The same geometrical categories were identified in a study by Andrén and co-workers . As many as 16% of the healthy persons demonstrated presence of left ventricle hypertrophy (mainly eccentric LV hypertrophy). LV hypertrophy was as expected more frequent in the persons suffering from hypertension or heart diseases. Despite the lower blood pressure in that study compared with the study performed by Ganau , the proportion of the normal LV geometry was lower and the proportion of persons with LVH was higher. A reasonable explanation was the higher age, longer duration of hypertension but also gender differences, as the Andrén study only included men .
In the LIFE study , a large series of middle-aged and elderly patients with moderate hypertension and target organ damage were investigated and among those who underwent echocardiography 19% had normal LV geometry, 11% concentric remodeling, 47% eccentric LV hypertrophy and 24% concentric hypertrophy. There were no significant differences among LV geometric subgroups with regard to BP, prevalence of diabetes or peripheral vascular disease. The prevalence of coronary and cardiovascular disease was almost twice as high in patients with concentric LV hypertrophy as in the other subgroups.
A subgroup study of the Framingham heart study  demonstrated that persons with concentric LVH had the worst prognosis, followed by those with eccentric hypertrophy, concentric remodeling and normal geometry. Adjustment for LV mass eliminated any association between LV geometry and outcome in women. In men however, there remained a tendency toward an increased risk for all-cause mortality in each group with abnormal LV geometry compared with the normal group.
Obesity has been associated with eccentric LVH, while hypertension has been associated with concentric LVH . Persons with concurrent obesity and hypertension presented a further increase of LVM and wall thickness above values in the merely obese or hypertensive persons and had more frequently LVH. In all these groups women had a higher frequency of abnormal LV geometry. It was suggested that the hearts of postmenopausal women respond more susceptibly to trophic stimuli. In particular concentric LVH was a common finding in women.
A study by Sveälv and co-workers in 2005 demonstrated a significant age-related decrease in end-diastolic and end-systolic volumes which was explained by shortening of the long axis length which resulted in an increased sphericity with age. This remodeling during normal aging appeared to be more pronounced in females .
Most of these studies were designed to study the hemodynamic patterns and the remodeling of the left ventricle, but whether there were gender-related differences was not investigated. One of the exceptions was the study by Krumholz and co-workers in which members of the Framingham Heart study and Framingham Offspring Study were investigated . They found that the geometric pattern of LV hypertrophy differed by sex.
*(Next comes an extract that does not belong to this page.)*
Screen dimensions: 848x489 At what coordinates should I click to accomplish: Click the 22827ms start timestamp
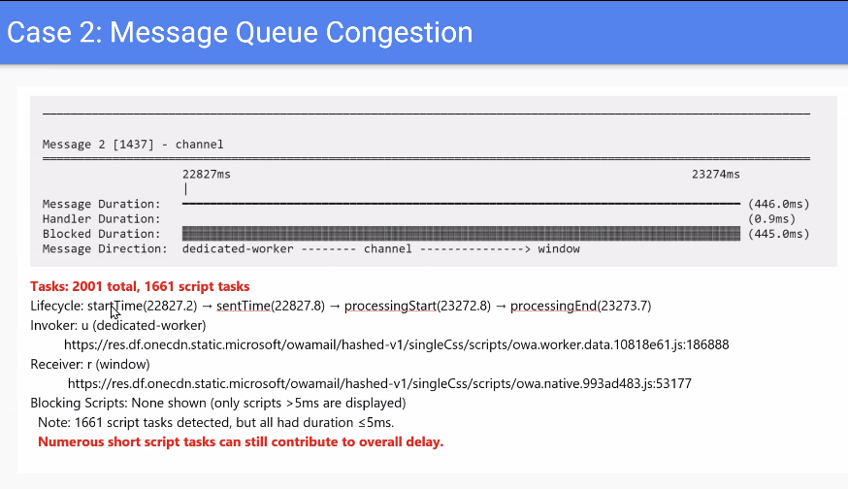[207, 175]
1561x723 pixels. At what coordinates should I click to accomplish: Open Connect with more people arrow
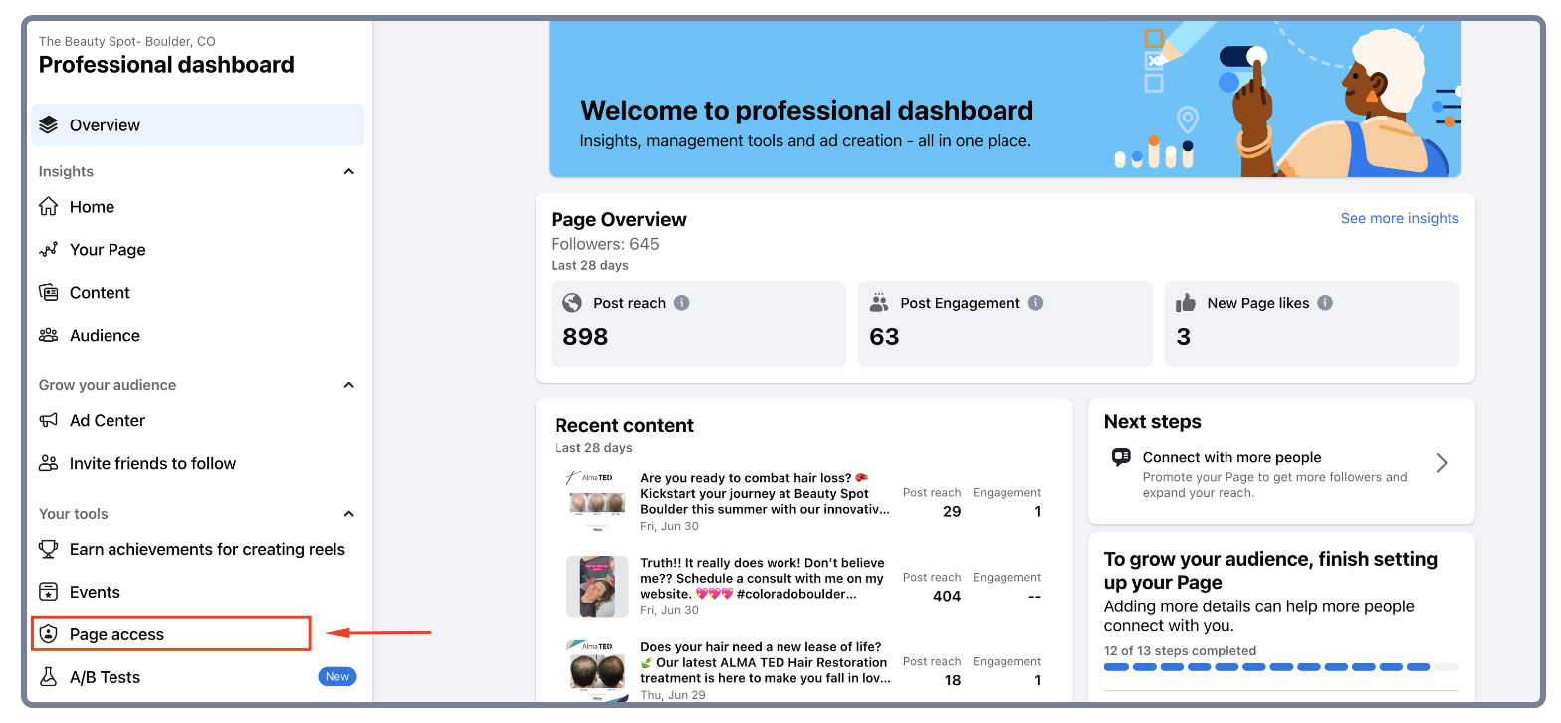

The subjects of this study were free of clinically apparent cardiovascular disease, not taking antihypertensive medication and without diastolic hypertension.
However we could not find such a difference between the genders in our analysis, probably depending on that our participants were elderly subjects in a general population treated with a great number of CV medications.
In the present study we investigated the genders separately and tried to reveal if there were any significant hemodynamic differences between the LV geometrical categories recognized in the earlier studies. Studying the frequency distribution of the four distinguished LV geometrical groups in men vs. women indicated no significant differences. Almost 43 percent of the men and 47 percent of the women had a normal geometry. The most common abnormal geometry was the concentric remodeling group (28% in males and 27% in females) followed by concentric and eccentric LVH.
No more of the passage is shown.